New U.S. inflation data is putting fresh pressure on the Federal Reserve as the latest Personal Consumption Expenditures report showed price increases continuing at levels well above the central bank’s 2% target. The report showed monthly core inflation rising 0.3% while headline inflation climbed 0.4%, figures that were roughly in line with expectations but still reflected persistent price pressures. Annual headline inflation reached 4.1% year-over-year, marking its highest level since 2023.

The latest numbers highlight the challenge facing policymakers as they attempt to balance inflation control with economic growth. The Federal Reserve has kept interest rates steady in the 3.50% to 3.75% range, but elevated inflation readings could complicate future decisions. Officials continue to monitor whether price pressures are cooling fast enough to justify any policy changes.

Despite the inflation concerns, financial markets showed resilience as investors responded positively to strong corporate developments. U.S. stock futures moved higher after Micron Technology delivered a major revenue forecast near $50 billion, fueling optimism around artificial intelligence-related chip demand. The technology sector’s strength helped offset some of the concerns created by the latest inflation figures.

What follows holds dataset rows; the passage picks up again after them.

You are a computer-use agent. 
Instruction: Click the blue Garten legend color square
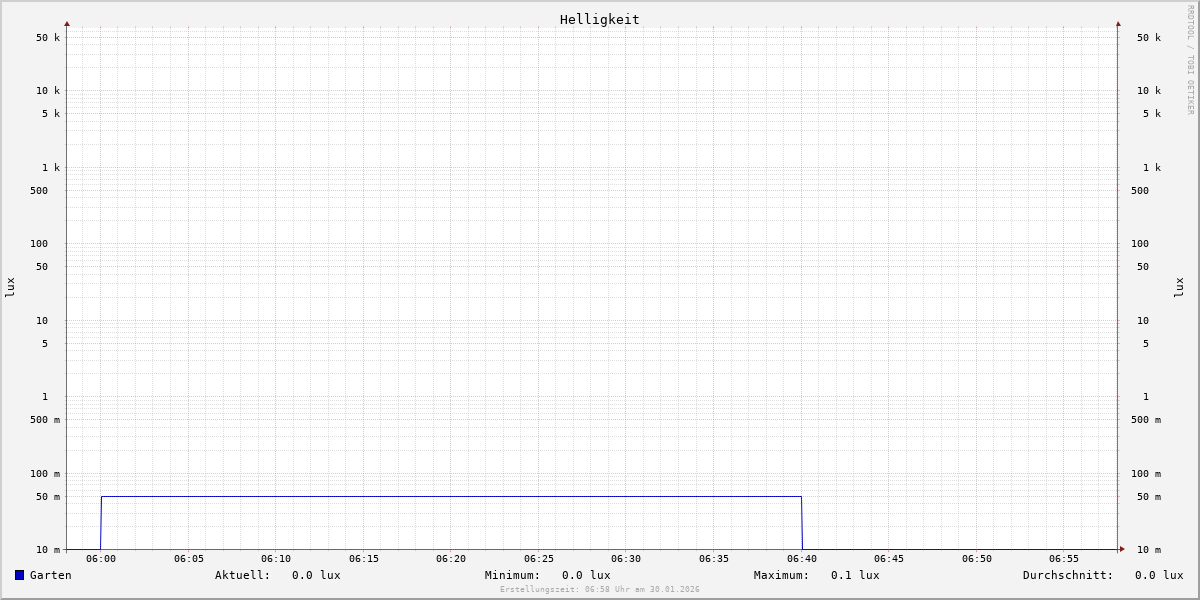19,575
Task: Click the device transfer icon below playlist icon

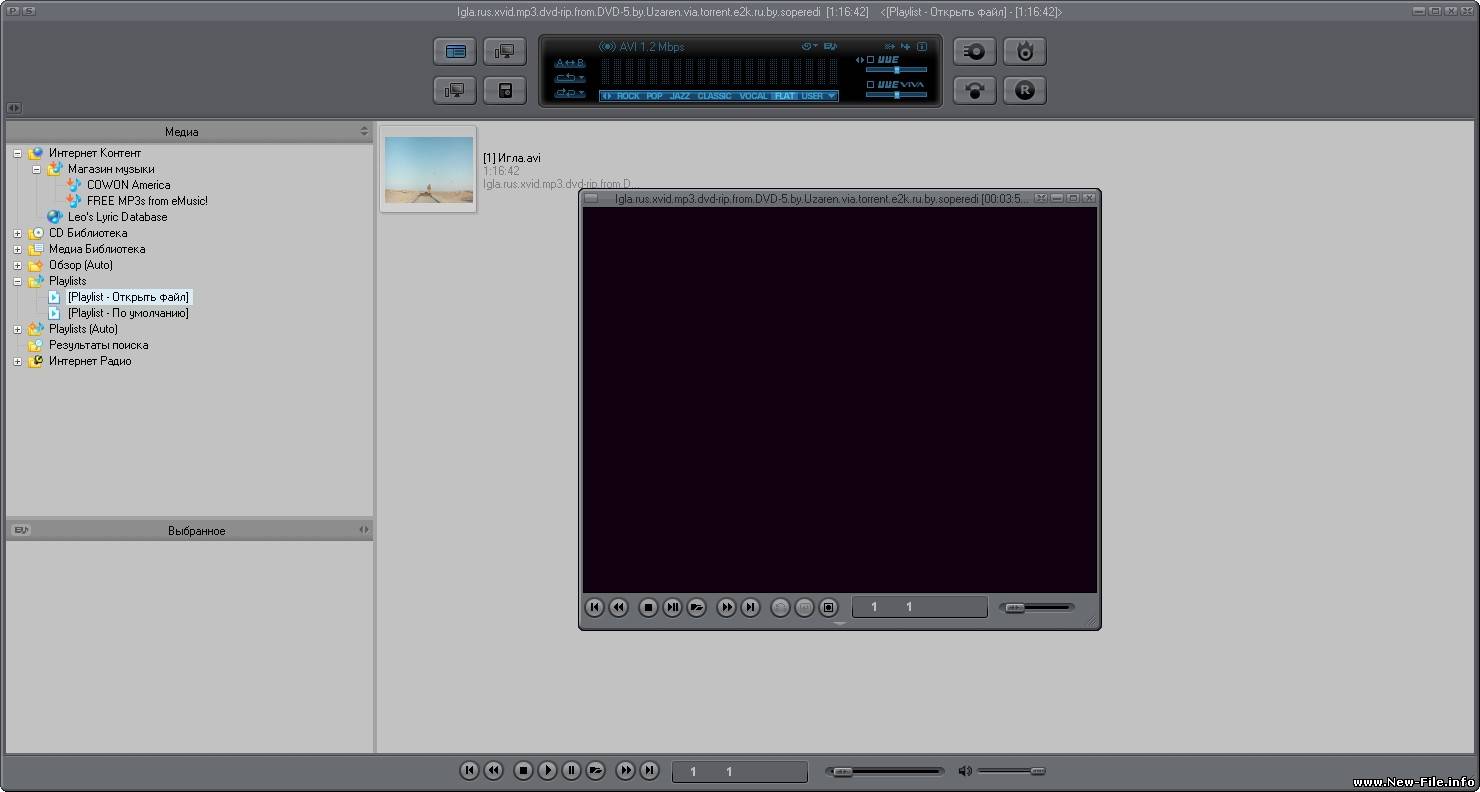Action: click(x=455, y=90)
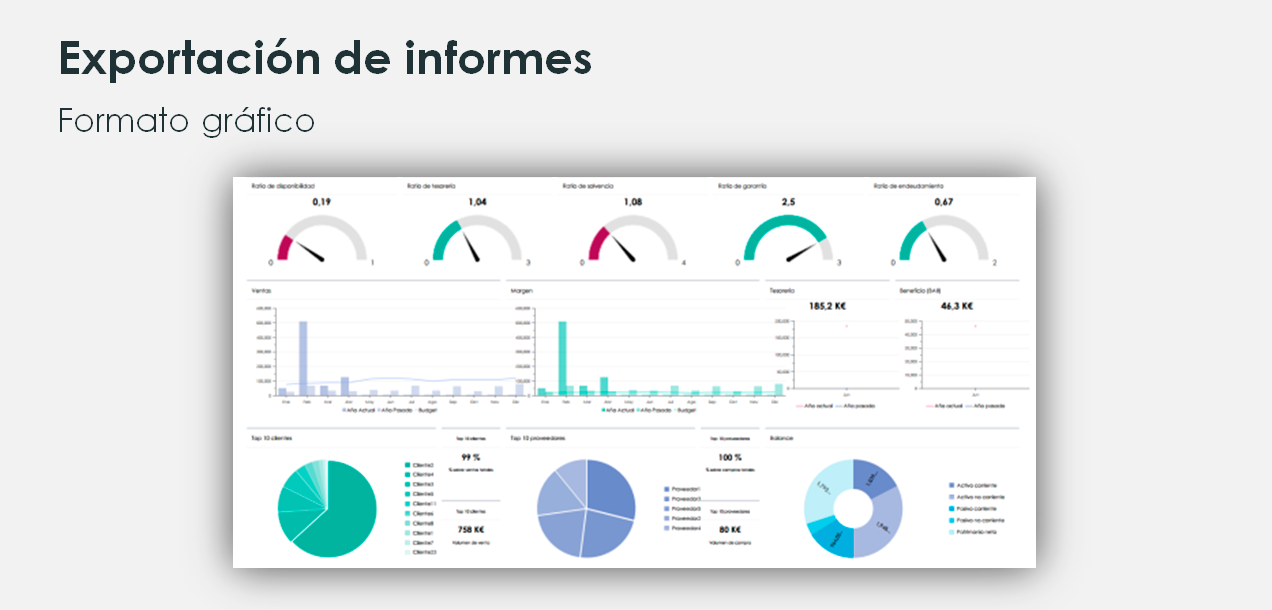Toggle Activo corriente legend entry
Image resolution: width=1272 pixels, height=610 pixels.
(x=971, y=485)
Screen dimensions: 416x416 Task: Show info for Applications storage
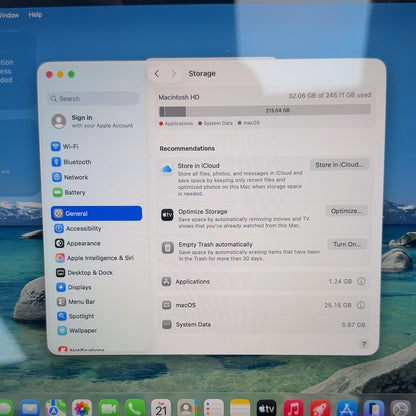point(361,281)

The new PCE report underscores the difficult environment facing the economy, with inflation still proving stubborn while major industries continue to show signs of strength. Investors are closely watching how the Federal Reserve responds as economic data, corporate earnings, and market expectations collide. The coming months could be critical in determining whether inflation finally moves closer to the Fed’s goal or remains a major challenge.